(BUENOS AIRES).- El pase de Ángel Correa a River está prácticamente cerrado en 15 millones de dólares, aunque una diferencia por el reparto de los impuestos todavía demora la firma definitiva. El delantero campeón del mundo se convertiría en uno de los refuerzos más resonantes del mercado local una vez que se destrabe el último escollo.
La operación contempla un desglose claro: 12.750.000 dólares quedarán para Tigres UANL, dueño de la ficha del jugador en el fútbol mexicano, y 2.250.000 dólares para Atlético de Madrid, que conserva un porcentaje del pase.
La traba principal está en la cuestión impositiva. Como el pase no se ejecuta mediante una cláusula de rescisión directa, el pago de tributos abre una discusión entre los clubes. Todavía no hay acuerdo sobre qué parte debe asumir ese costo adicional y ahí se concentra la demora de los últimos días.
En River sostienen que ese gasto extra no debería recaer sobre la institución. La postura del club de Núñez es firme y las charlas giran alrededor de cómo distribuir ese monto sin que afecte el cierre global de la transferencia.
A pesar de esa diferencia puntual, las negociaciones están encaminadas. El entendimiento general entre las partes es positivo y en el entorno del jugador también hay optimismo. Puertas adentro del Millonario confían en que la firma llegará en cuestión de días.
Correa representa un salto de calidad inmediato. Su experiencia en Europa, el paso por la Selección Argentina y su capacidad para moverse en distintas posiciones ofensivas le dan a River un atacante con gol, movilidad y desequilibrio en el último tercio del campo. El cuerpo técnico lo ve como un jugador versátil, capaz de adaptarse a distintos roles en el frente de ataque y aportar soluciones tácticas que hoy no abundan en el plantel.
La trayectoria del delantero rosarino habla por sí sola. Salió de las inferiores de San Lorenzo, dio el salto a Atlético de Madrid y se consolidó en la élite europea durante una década antes de su paso reciente por Tigres. Con la Selección Argentina integró el plantel que levantó la Copa del Mundo en Qatar 2022 y también fue parte del grupo que obtuvo la Copa América 2021. Ese rodaje internacional es justamente lo que seduce al cuerpo técnico millonario, que busca jerarquía probada para afrontar un semestre exigente con triple competencia.
El escollo impositivo
El punto que retrasa la firma no es menor. Al no tratarse de una cláusula de rescisión directa, los tributos que genera la transferencia abren un debate entre las tres partes: Tigres UANL, Atlético de Madrid y River. El club de Núñez considera que ese costo adicional no le corresponde y la negociación se centra en cómo redistribuirlo sin que la operación se caiga.
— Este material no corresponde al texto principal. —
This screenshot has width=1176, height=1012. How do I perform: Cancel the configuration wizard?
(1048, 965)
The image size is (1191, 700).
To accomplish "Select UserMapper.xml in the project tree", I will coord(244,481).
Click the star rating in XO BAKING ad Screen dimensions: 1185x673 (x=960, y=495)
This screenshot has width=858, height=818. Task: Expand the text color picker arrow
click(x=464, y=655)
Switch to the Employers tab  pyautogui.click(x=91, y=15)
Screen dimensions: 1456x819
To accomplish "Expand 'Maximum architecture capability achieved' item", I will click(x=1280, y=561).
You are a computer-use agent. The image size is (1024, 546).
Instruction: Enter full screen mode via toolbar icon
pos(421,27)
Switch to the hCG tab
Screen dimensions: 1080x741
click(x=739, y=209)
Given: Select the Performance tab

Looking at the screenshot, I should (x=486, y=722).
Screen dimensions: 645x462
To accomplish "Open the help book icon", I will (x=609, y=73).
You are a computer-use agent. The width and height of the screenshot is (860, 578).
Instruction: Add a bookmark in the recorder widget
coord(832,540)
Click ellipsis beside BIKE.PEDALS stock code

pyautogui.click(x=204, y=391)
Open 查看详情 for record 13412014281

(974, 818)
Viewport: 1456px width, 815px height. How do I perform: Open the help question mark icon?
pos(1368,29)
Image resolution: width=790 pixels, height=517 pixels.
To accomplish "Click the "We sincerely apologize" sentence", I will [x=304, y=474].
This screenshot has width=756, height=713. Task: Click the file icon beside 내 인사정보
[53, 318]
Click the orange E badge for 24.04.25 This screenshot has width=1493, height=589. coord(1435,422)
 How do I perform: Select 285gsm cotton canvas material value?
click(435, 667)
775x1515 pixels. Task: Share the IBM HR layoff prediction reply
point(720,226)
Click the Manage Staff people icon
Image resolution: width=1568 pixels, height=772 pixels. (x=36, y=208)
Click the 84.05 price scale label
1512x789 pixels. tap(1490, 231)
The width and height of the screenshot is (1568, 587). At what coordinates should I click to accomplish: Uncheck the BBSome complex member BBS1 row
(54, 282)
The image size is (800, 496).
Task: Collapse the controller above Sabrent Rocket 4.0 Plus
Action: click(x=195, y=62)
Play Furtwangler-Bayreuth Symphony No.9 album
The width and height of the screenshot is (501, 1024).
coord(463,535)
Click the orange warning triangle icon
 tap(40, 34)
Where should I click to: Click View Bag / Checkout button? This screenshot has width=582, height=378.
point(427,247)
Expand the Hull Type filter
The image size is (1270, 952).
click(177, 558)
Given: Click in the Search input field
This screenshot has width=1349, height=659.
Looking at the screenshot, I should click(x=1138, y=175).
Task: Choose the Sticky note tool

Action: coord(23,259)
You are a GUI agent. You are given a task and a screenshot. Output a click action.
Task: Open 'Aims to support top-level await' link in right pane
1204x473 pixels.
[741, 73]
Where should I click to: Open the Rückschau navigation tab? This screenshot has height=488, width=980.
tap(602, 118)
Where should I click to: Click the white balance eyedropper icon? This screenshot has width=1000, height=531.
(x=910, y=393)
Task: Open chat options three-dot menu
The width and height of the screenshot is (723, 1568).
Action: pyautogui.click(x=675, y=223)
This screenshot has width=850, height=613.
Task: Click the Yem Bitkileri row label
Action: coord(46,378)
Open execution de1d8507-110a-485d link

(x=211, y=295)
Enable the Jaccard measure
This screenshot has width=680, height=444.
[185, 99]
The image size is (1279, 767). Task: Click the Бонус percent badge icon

Las conversaciones avanzan con señales positivas. Los tres clubes tienen voluntad de cerrar el acuerdo y el propio Correa ya dio el visto bueno para sumarse al proyecto de River. La percepción en Núñez es que se trata de un trámite administrativo que debería resolverse en los próximos días.
A la espera del desenlace
Si se resuelve el aspecto impositivo, el delantero viajará a Alicante para sumarse a la pretemporada que el plantel ya está llevando adelante en España. El cuerpo técnico quiere incorporarlo cuanto antes para que complete la puesta a punto junto al resto del grupo y llegue en condiciones al arranque de la temporada oficial.
La definición del acuerdo es inminente y en Núñez esperan anunciar al campeón del mundo apenas las partes terminen de pulir los números. De concretarse, River cerraría uno de los fichajes más resonantes del mercado argentino en lo que va del año.